Underscoring the fears, a doctor who worked with an indigenous tribe in the Amazon tested positive for coronavirus last week.
Elsewhere, in Sao Gabriel da Cachoeira, where 95 per cent of the town’s 37,000 residents are indigenous, curfews are being imposed and entrances to some tribal lands have been sealed off to outsiders.
Traffic from neighbouring Colombia and Venezuela to the town on the Rio Negro has slowed, says Marivelton Barroso, president of the Federation of indigenous Organisations of the Rio Negro. But still he’s worried.
Only 11 per cent of homes in the municipality in Amazonas state have proper sewage systems, according to the Brazilian Institute of Geography and Statistics. Testing kits and hospital beds are in short supply. There are no ventilators.
“We do not want to wait for the problem to arise before action is taken,” says Barroso, a member of the Bare people. “The virus cannot get here. Every precaution is necessary.”
Mapoon, Australia
The walls went up around Mapoon last week.

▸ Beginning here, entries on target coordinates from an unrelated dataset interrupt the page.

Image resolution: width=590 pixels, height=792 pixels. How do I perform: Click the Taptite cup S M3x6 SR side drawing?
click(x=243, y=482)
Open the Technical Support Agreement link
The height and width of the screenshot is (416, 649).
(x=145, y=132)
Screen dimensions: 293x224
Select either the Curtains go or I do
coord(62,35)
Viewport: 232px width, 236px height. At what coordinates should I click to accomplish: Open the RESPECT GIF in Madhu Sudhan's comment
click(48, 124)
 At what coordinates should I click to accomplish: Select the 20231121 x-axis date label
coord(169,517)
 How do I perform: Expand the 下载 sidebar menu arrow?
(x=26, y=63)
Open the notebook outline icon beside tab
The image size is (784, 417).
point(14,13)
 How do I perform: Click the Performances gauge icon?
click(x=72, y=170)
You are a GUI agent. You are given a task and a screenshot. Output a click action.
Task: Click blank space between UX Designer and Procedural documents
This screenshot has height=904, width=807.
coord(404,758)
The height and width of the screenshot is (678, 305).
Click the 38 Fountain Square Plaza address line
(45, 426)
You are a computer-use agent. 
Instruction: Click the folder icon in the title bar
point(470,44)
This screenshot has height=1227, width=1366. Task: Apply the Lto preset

The town on the western coast of Australia’s northeastern Cape York peninsula is one of many remote indigenous communities in the country that has implemented strict travel restrictions to limit exposure to the virus.
Schools are closed. Visitors are banned. Local rangers are on patrol. Anyone who leaves is not allowed back in.
Naseem Chetty, chief executive of the Mapoon Aboriginal Shire Council, says the lockdown is necessary. Many of the community’s 350 residents suffer from underlying medical conditions.
“We don’t want to regret that we could have done this,” she says. “When you think about life, I think it’s more important to be proactive rather than reactive.”
The virus’s spread into the community could quickly overwhelm its health care system. The shire has one medical clinic with one bed and one nurse. A 24-bed visitor accommodation centre has been converted into a temporary hospital.
At the town’s grocery store, there are limits on purchases of staples such as flour and rice. A plane delivered more food and supplies last week, but Chetty still anticipates shortages of products such as jam and tomato sauce.
Prime minister Scott Morrison gave states and territories authority this month to restrict entry into and out of indigenous communities, and he advises Australians against travelling to them.
Pat Turner, chief executive of the National Aboriginal Community Controlled Health Organisation, told Australia’s public broadcaster the spread of the deadly virus into Australia’s indigenous communities would be “absolutely catastrophic”: “I can’t be any blunter. If Covid-19 gets into our communities, we are gone.”